- **Dataset excerpts**:
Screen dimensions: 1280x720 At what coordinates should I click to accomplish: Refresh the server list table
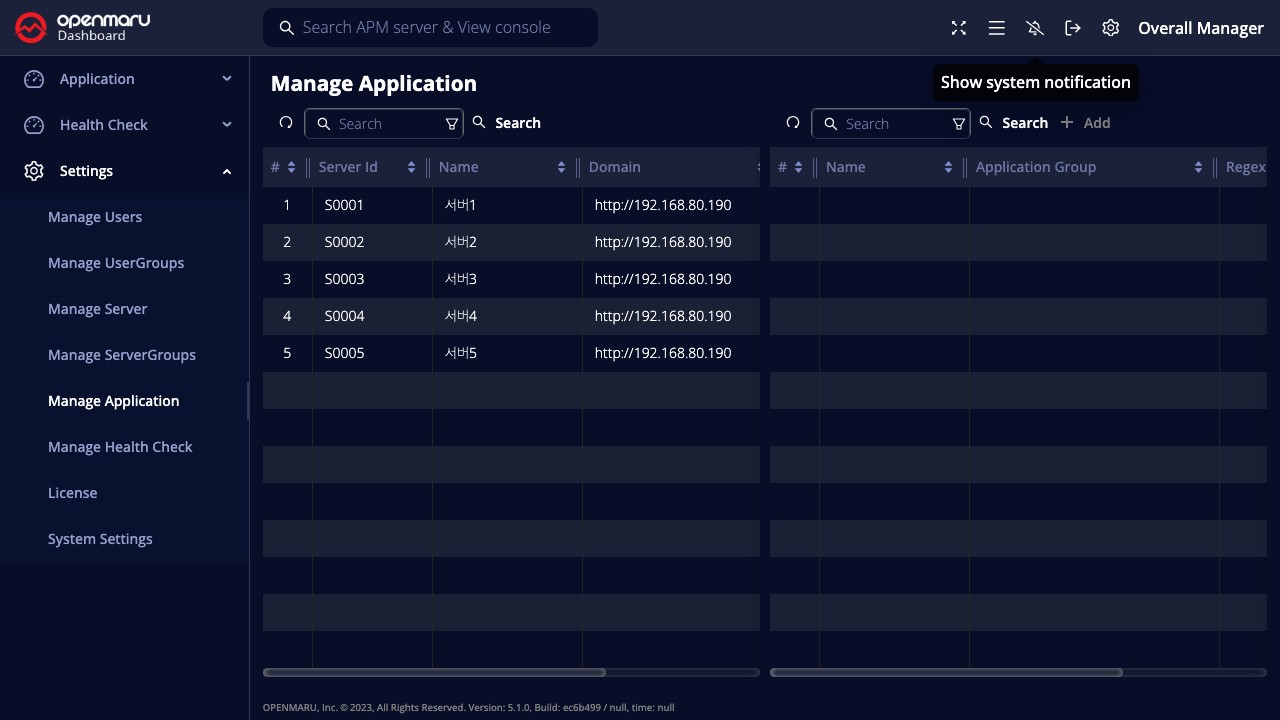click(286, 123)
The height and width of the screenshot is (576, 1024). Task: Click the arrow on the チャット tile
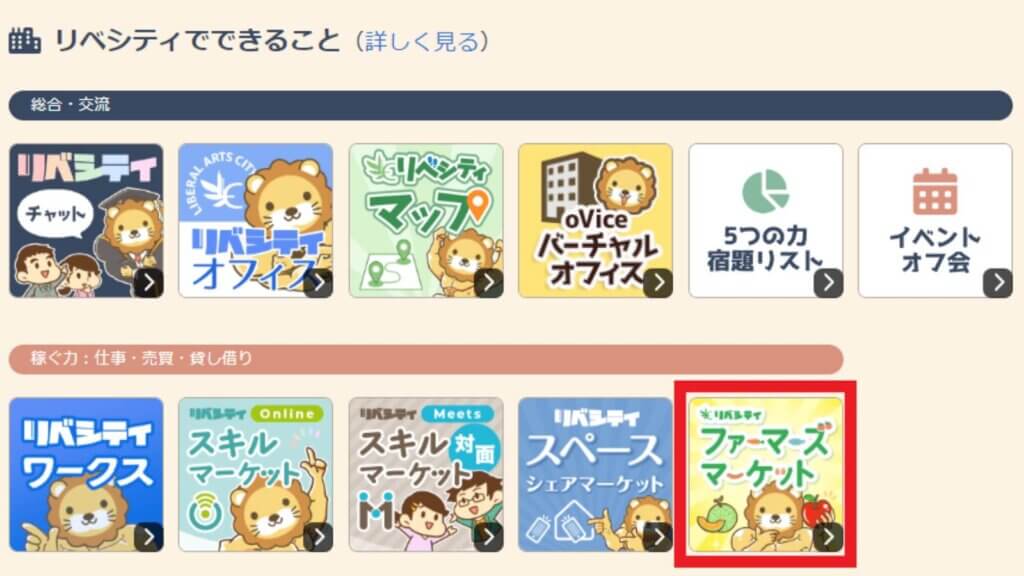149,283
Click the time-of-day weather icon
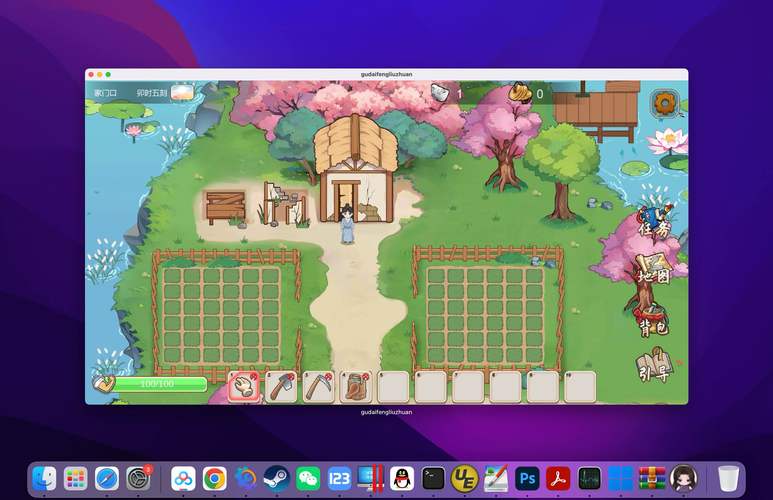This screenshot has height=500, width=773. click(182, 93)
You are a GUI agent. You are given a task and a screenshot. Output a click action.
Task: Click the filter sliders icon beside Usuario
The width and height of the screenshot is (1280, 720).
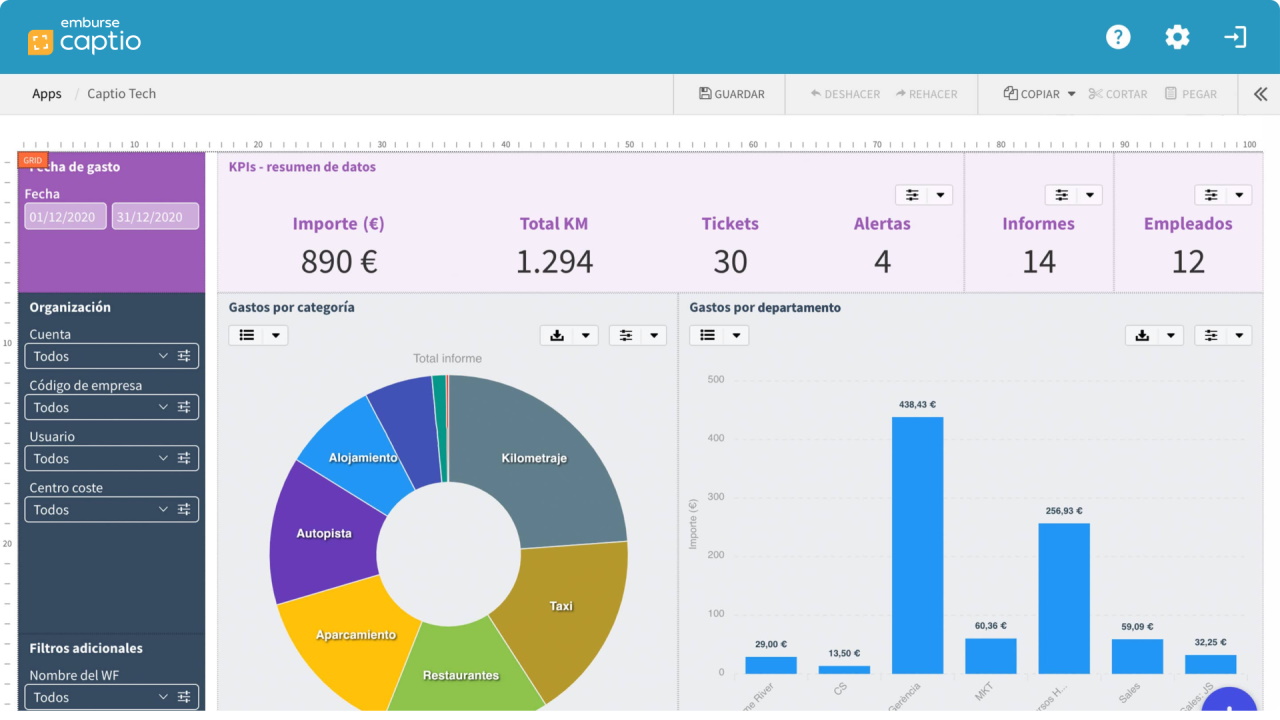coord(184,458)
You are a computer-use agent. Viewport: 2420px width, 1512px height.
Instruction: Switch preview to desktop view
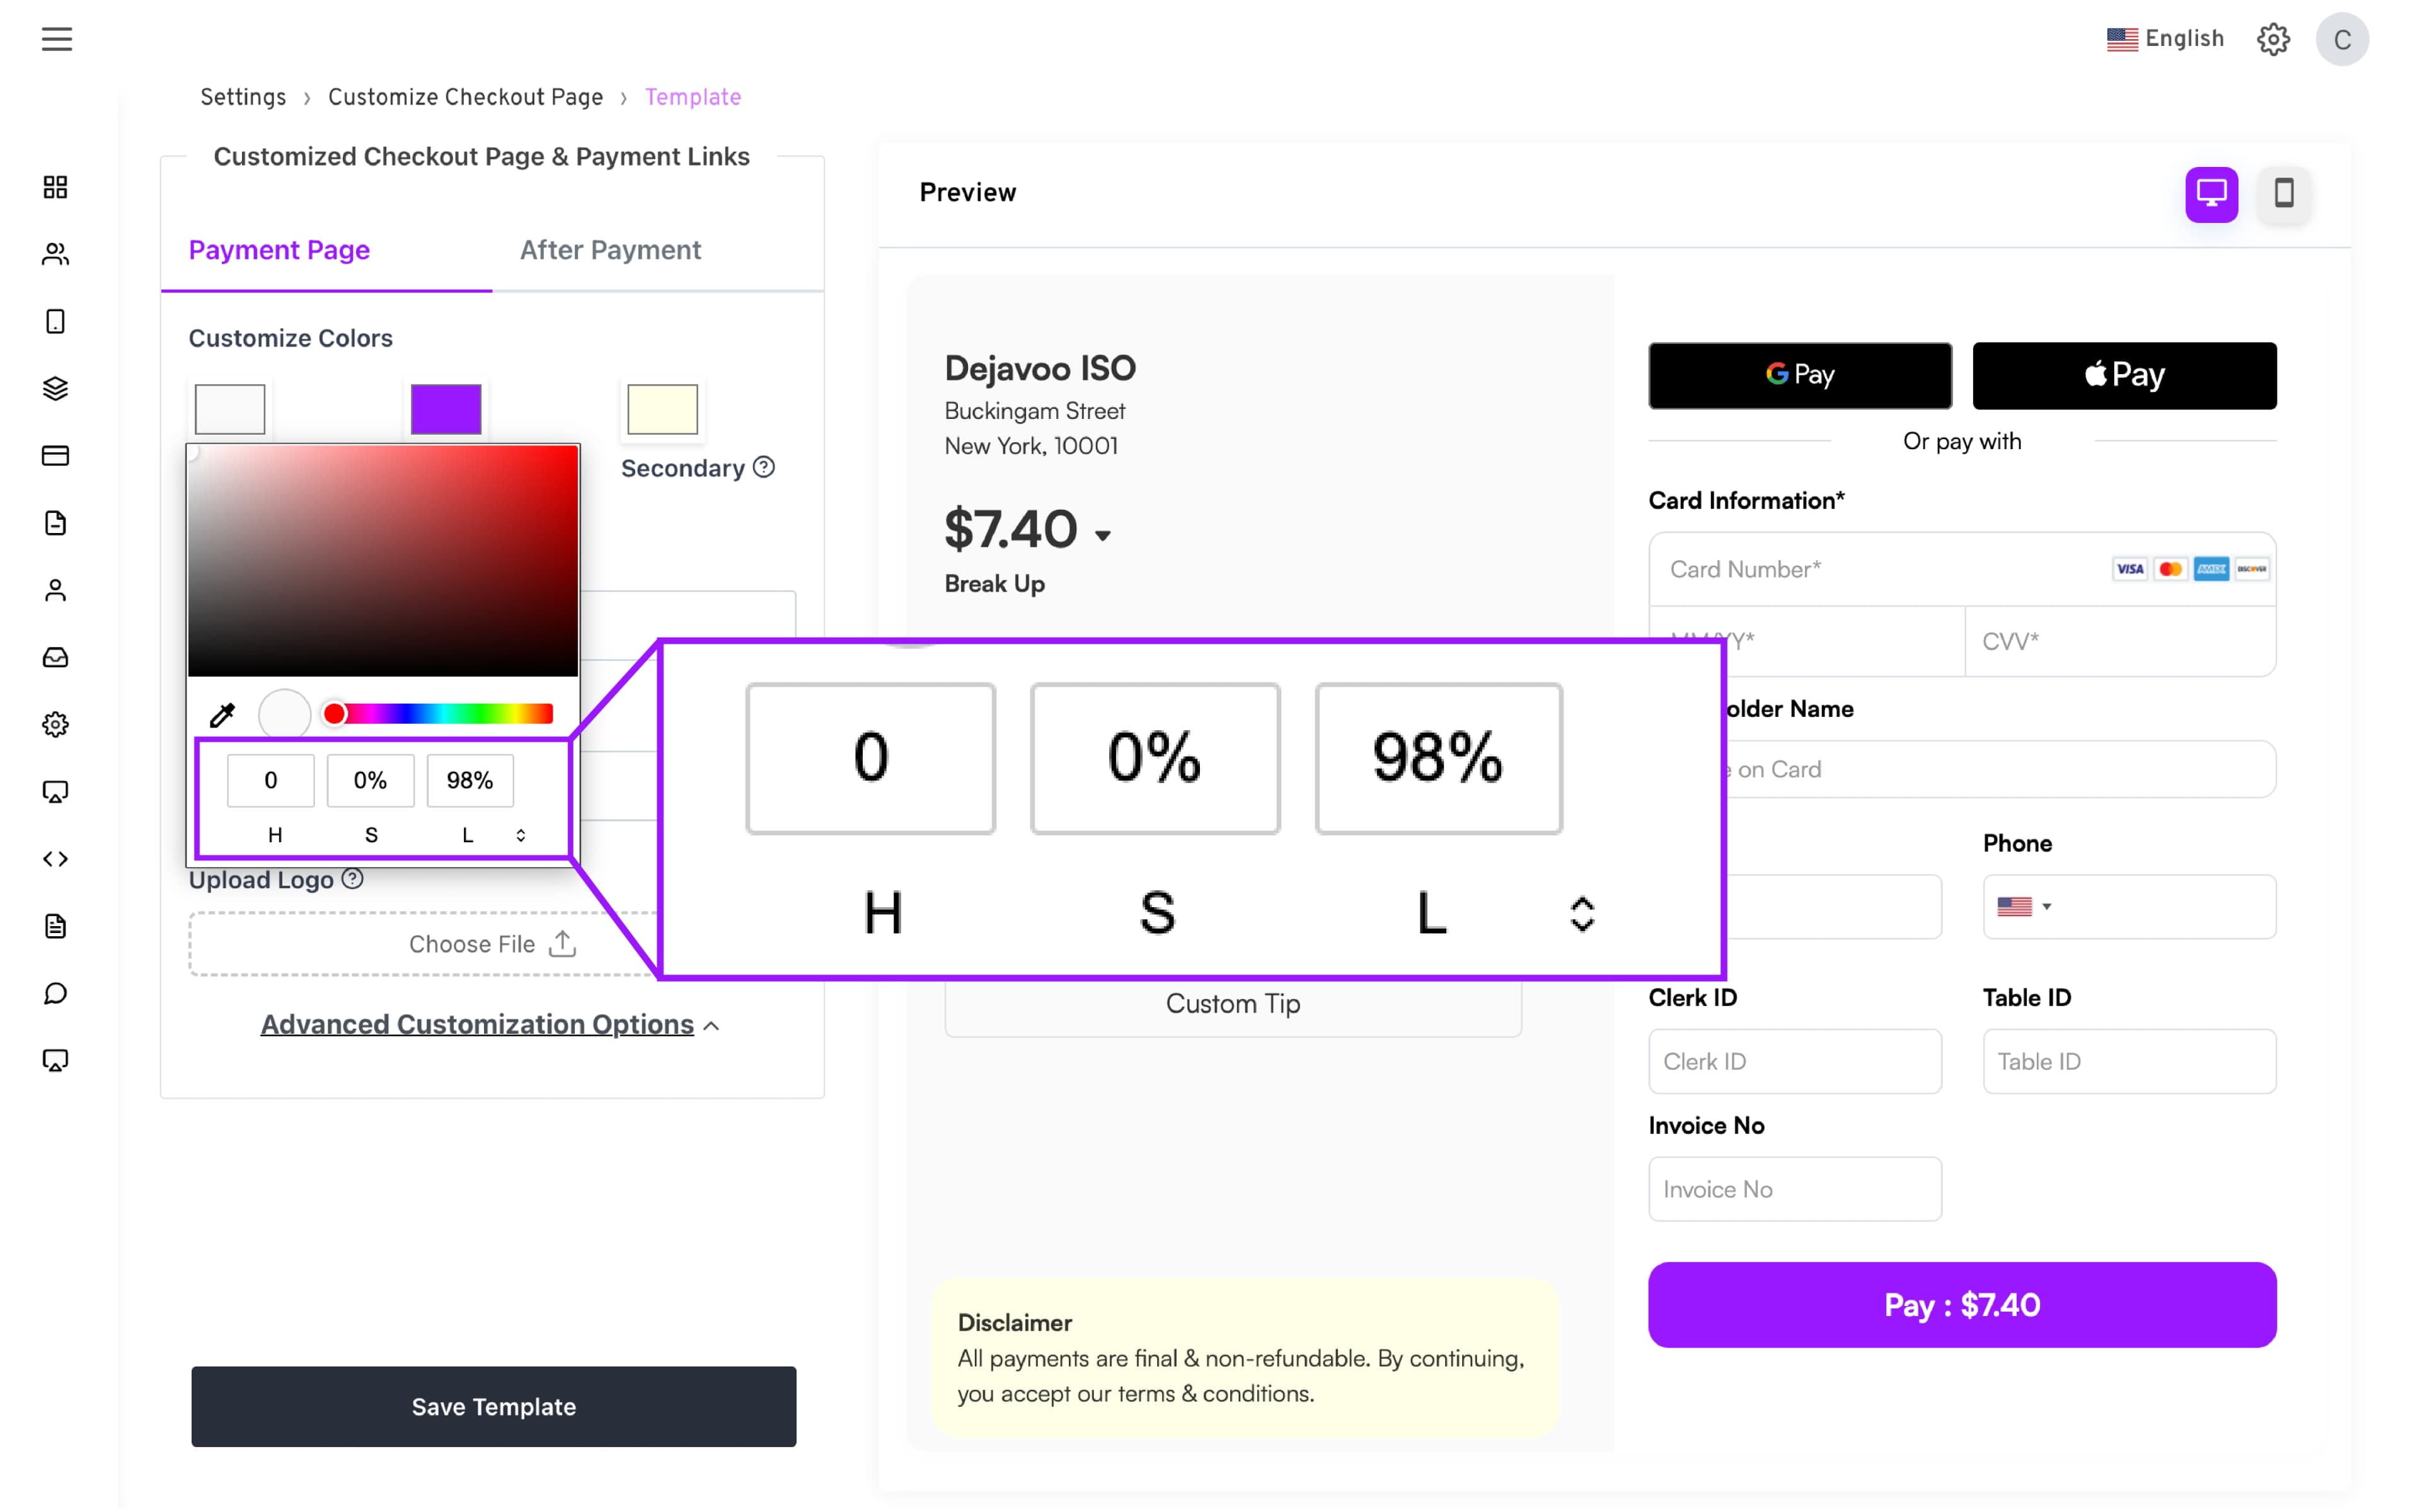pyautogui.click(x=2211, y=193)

- **Directions for this task**: Copy the material above in full and exactly, skipping pictures.

- **Solution for this problem**:
Screen dimensions: 1280x720 At what coordinates should I click to accomplish: Refresh the server list table
click(286, 123)
The height and width of the screenshot is (576, 1024). Task: Click the arrow on the チャット tile
149,283
Click the time-of-day weather icon
This screenshot has height=500, width=773. click(182, 93)
You are a GUI agent. You are given a task and a screenshot. Output a click action.
Task: Click the filter sliders icon beside Usuario
The width and height of the screenshot is (1280, 720).
coord(184,458)
You are a computer-use agent. Viewport: 2420px width, 1512px height.
Instruction: Switch preview to desktop view
pyautogui.click(x=2211, y=193)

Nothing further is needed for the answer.